__Data for this task__.
——————————
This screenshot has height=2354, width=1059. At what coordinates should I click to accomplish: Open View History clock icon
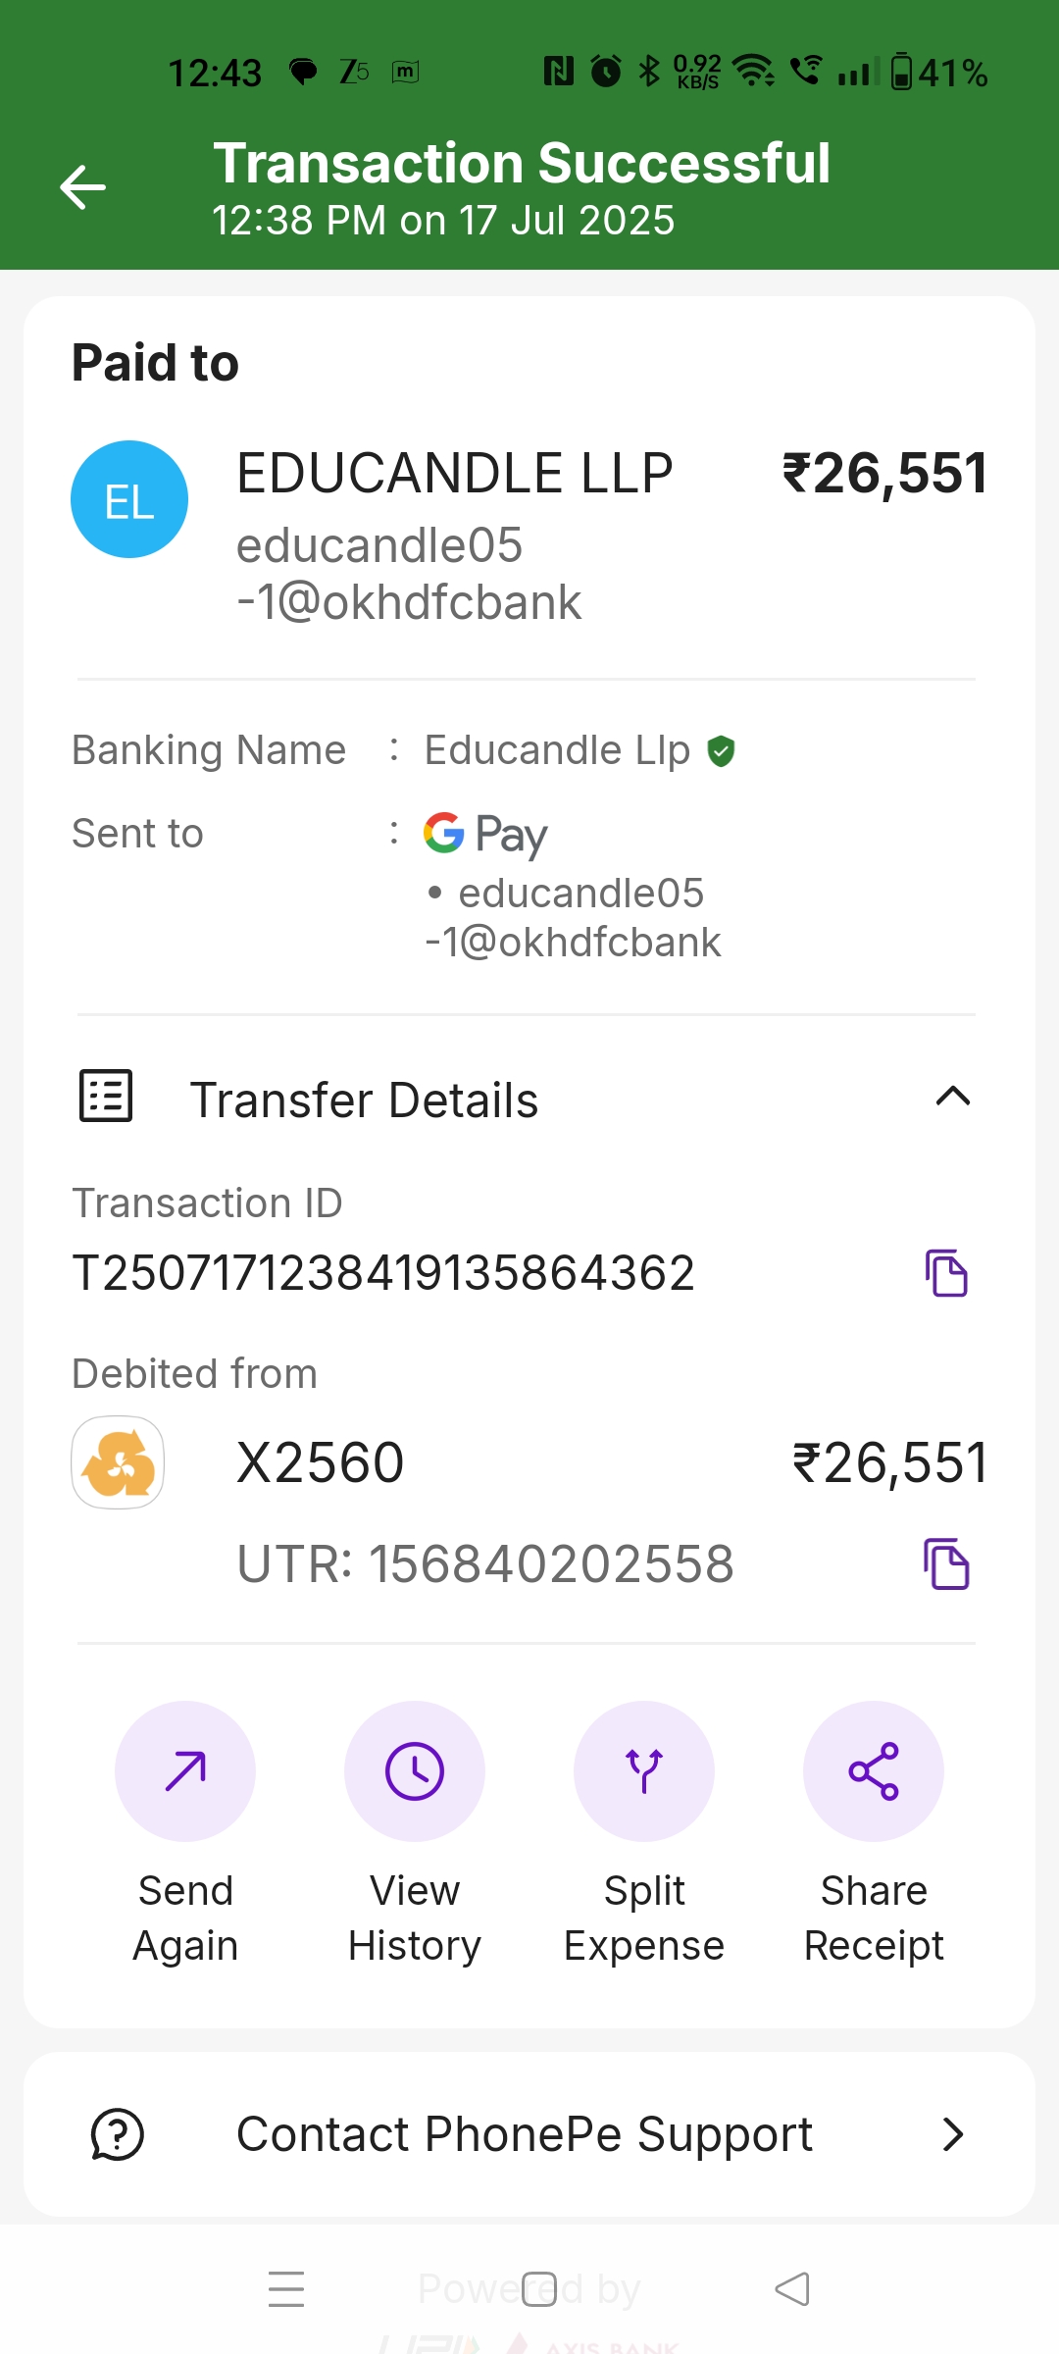415,1770
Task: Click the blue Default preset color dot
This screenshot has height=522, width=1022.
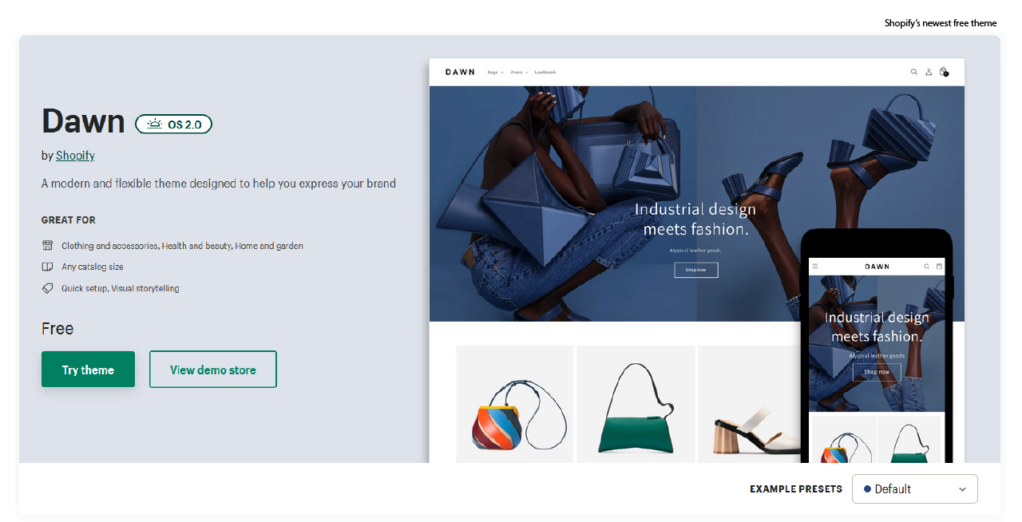Action: click(x=867, y=489)
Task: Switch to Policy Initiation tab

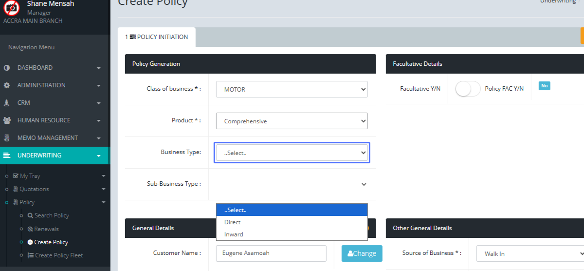Action: [156, 37]
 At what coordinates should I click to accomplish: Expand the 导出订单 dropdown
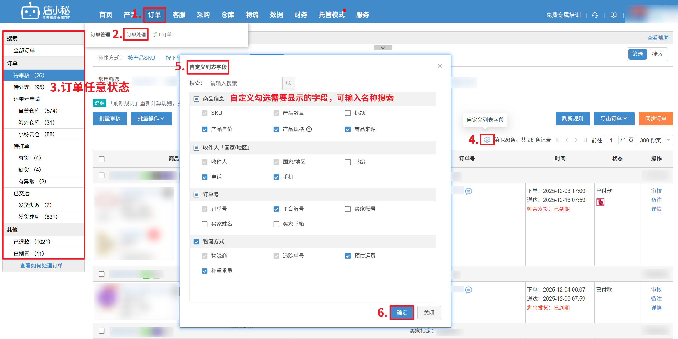click(x=614, y=118)
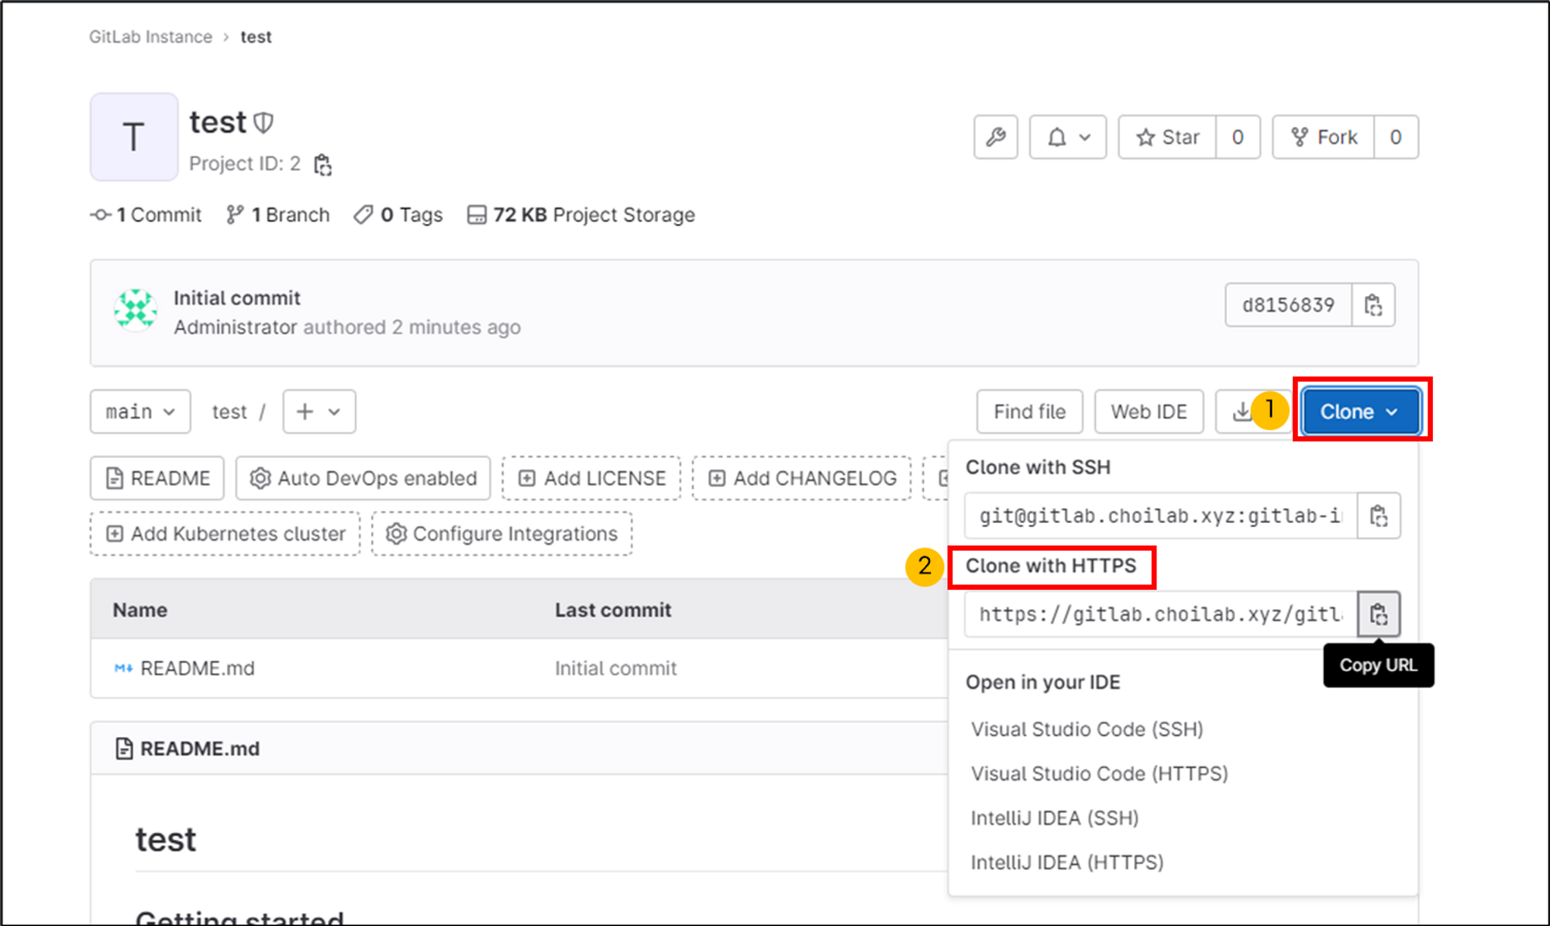Image resolution: width=1550 pixels, height=926 pixels.
Task: Open the notification bell dropdown
Action: tap(1067, 137)
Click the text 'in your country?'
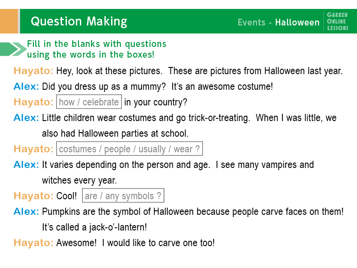Viewport: 357px width, 268px height. tap(155, 102)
——————————
__Your instructions__.
Rewrite the items, starting at the line containing "Task: Click the blue Default preset color dot" and ending with the last item. Replace "Switch to" with "Go to", keep everything else the same, and leave the pictures out.

__Reply to the exercise__.
Task: Click the blue Default preset color dot
This screenshot has height=522, width=1022.
Action: click(x=867, y=489)
Task: Go to Policy Initiation tab

Action: [156, 37]
 At what coordinates should I click to accomplish: Expand the 导出订单 dropdown
click(x=614, y=118)
Image resolution: width=1550 pixels, height=926 pixels.
Task: Open the notification bell dropdown
Action: tap(1067, 137)
Click the text 'in your country?'
Viewport: 357px width, 268px height. tap(155, 102)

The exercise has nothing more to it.